On November 15, 2022, the U.S. Securities and Exchange Commission (SEC) published a press release providing an overview of its 2022 enforcement activities. The SEC stated that it had filed 760 enforcement actions in fiscal year 2022, which was a 9% increase from last year. The civil penalties, disgorgement, and pre-judgment interest ordered in SEC actions were $6.44 billion, the most in the SEC’s history and almost double the amount from fiscal year 2021. Of the total money ordered, civil penalties, which totaled $4.194 billion, were the highest on record.
The SEC highlighted, among other areas of enforcement focus, its ESG-related enforcement efforts. In this regard, the SEC stated that the Division of Enforcement applies principles regarding materiality, accuracy of disclosures, and fiduciary duty, as codified in federal statutes, regulations, and case law. The press release highlighted three SEC enforcement actions:
- An action charging a registered investment adviser for materially misleading statements and omissions about its consideration of ESG principles in making investment decisions for certain mutual funds;
- A litigated matter charging a large iron ore producer with allegedly making false and misleading claims to local governments, communities, and investors about the safety of its dams prior to the collapse of a particular dam in South America; and
- Charges against a robo-adviser that had marketed itself as providing advisory services compliant with Islamic, or Shariah law, but did not adopt and implement written policies and procedures addressing how it would assure compliance with that law on an ongoing basis.
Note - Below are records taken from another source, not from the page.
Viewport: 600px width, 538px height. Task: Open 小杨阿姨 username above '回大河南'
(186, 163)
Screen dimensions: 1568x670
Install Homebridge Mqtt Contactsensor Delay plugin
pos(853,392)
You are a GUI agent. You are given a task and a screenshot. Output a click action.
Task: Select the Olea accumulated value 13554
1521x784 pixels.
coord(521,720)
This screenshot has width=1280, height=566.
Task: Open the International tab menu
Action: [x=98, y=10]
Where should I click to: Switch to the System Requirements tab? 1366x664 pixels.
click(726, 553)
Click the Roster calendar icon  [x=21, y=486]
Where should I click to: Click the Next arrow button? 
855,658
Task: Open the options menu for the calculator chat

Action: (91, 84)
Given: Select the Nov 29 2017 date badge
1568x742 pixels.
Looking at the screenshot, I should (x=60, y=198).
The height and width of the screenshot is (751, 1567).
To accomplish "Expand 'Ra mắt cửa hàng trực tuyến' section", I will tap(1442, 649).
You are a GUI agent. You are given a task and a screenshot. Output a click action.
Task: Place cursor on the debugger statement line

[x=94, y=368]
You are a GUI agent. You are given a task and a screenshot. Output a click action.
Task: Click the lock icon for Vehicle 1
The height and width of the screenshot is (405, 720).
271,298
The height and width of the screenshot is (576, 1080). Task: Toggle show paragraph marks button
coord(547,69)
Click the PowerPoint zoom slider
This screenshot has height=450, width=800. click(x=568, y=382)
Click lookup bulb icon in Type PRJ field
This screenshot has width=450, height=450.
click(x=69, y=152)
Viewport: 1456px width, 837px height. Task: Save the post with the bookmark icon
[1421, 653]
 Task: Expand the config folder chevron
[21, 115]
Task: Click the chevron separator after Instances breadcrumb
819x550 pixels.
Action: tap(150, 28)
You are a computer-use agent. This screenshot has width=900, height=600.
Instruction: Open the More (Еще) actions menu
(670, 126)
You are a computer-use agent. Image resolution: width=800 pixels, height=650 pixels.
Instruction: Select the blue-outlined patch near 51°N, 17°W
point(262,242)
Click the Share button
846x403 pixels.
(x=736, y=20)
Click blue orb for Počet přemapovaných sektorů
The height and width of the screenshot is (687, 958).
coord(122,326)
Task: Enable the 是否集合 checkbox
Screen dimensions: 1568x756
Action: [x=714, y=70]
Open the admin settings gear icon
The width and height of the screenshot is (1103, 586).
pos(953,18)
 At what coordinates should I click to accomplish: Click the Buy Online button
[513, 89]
More recently, the SEC charged a registered investment adviser for ESG policy compliance failures involving investment strategies that were marketed as ESG strategies. With respect to a certain ESG strategy, the SEC found that the adviser did not adopt written policies and procedures governing how the adviser evaluated ESG factors as part of the investment process until after the strategy had been introduced. With respect to all of the ESG strategies, once the adviser adopted written policies and procedures relating to the ESG investment process, it failed to follow them consistently. For example, the SEC found that the adviser’s policies and procedures required its personnel to complete a questionnaire for every company the adviser planned to include in the investment portfolio before the investment was selected, but instead personnel completed many of the ESG questionnaires after investment was selected and relied on previous ESG research, which was often conducted in a different manner than what was required in its policies and procedures.
Sanjay Wadhwa, Deputy Director of the SEC’s Division of Enforcement and head of its Climate and ESG Task Force, commented that when advisers brand and market strategies and products as ESG, advisers “must establish reasonable policies and procedures governing how the ESG factors will be evaluated as part of the investment process, and then follow those policies and procedures, to avoid providing investors with information about these products that differs from their practices.” Andrew Dean, Co-Chief of the Enforcement Division’s Asset Management Unit added that this enforcement action “reinforces that investment advisers must develop and adhere to their policies and procedures over their investment processes, including ESG research, to ensure investors receive the advisory services they would expect to receive from an ESG investment.”
The enforcement actions against investment advisers echo sentiments conveyed by the Division of Examinations in an April 2021 risk alert (see also our previous blog post here).
Key takeaways for investment advisers from the above enforcement actions and the related risk alert include the need to adopt and implement reasonable and appropriate:
- written policies and procedures governing how ESG factors will be used and evaluated in the investment strategy and process;
- controls regarding compliance with those policies and procedures;
- controls regarding how these strategies are marketed and described; and
- controls to promote consistency between how the strategies are actually implemented and how they are marketed and described.
Of particular importance is the fact that the new marketing rule under the Advisers Act is now the lens through which the marketing of many ESG strategies and products must be viewed. The new rule, among other things, imposes seven general prohibitions, which will provide the SEC with another potential violation in these types of cases and pose specific challenges for marketing ESG strategies and products. Specifically, under the new marketing rule, an “advertisement” (as defined broadly in the new rule) may not:
- Include any untrue statement of a material fact, or omit to state a material fact necessary in order to make the statement made, in the light of the circumstances under which it was made, not misleading;
- Include a material statement of fact that the adviser does not have a reasonable basis for believing it will be able to substantiate upon demand by the Commission;
- Include information that would reasonably be likely to cause an untrue or misleading implication or inference to be drawn concerning a material fact relating to the investment adviser;
- Discuss any potential benefits to clients or investors connected with or resulting from the investment adviser’s services or methods of operation without providing fair and balanced treatment of any material risks or material limitations associated with the potential benefits;
- Include a reference to specific investment advice provided by the investment adviser where such investment advice is not presented in a manner that is fair and balanced;
- Include or exclude performance results, or present performance time periods, in a manner that is not fair and balanced; or
- Otherwise be materially misleading.
Given the scrutiny that the SEC will apply to an investment adviser’s ESG-related disclosures, it will be critical that investment advisers take into account the learnings from the recent enforcement activity. The price of non-compliance is not only monetary, but also reputational damage.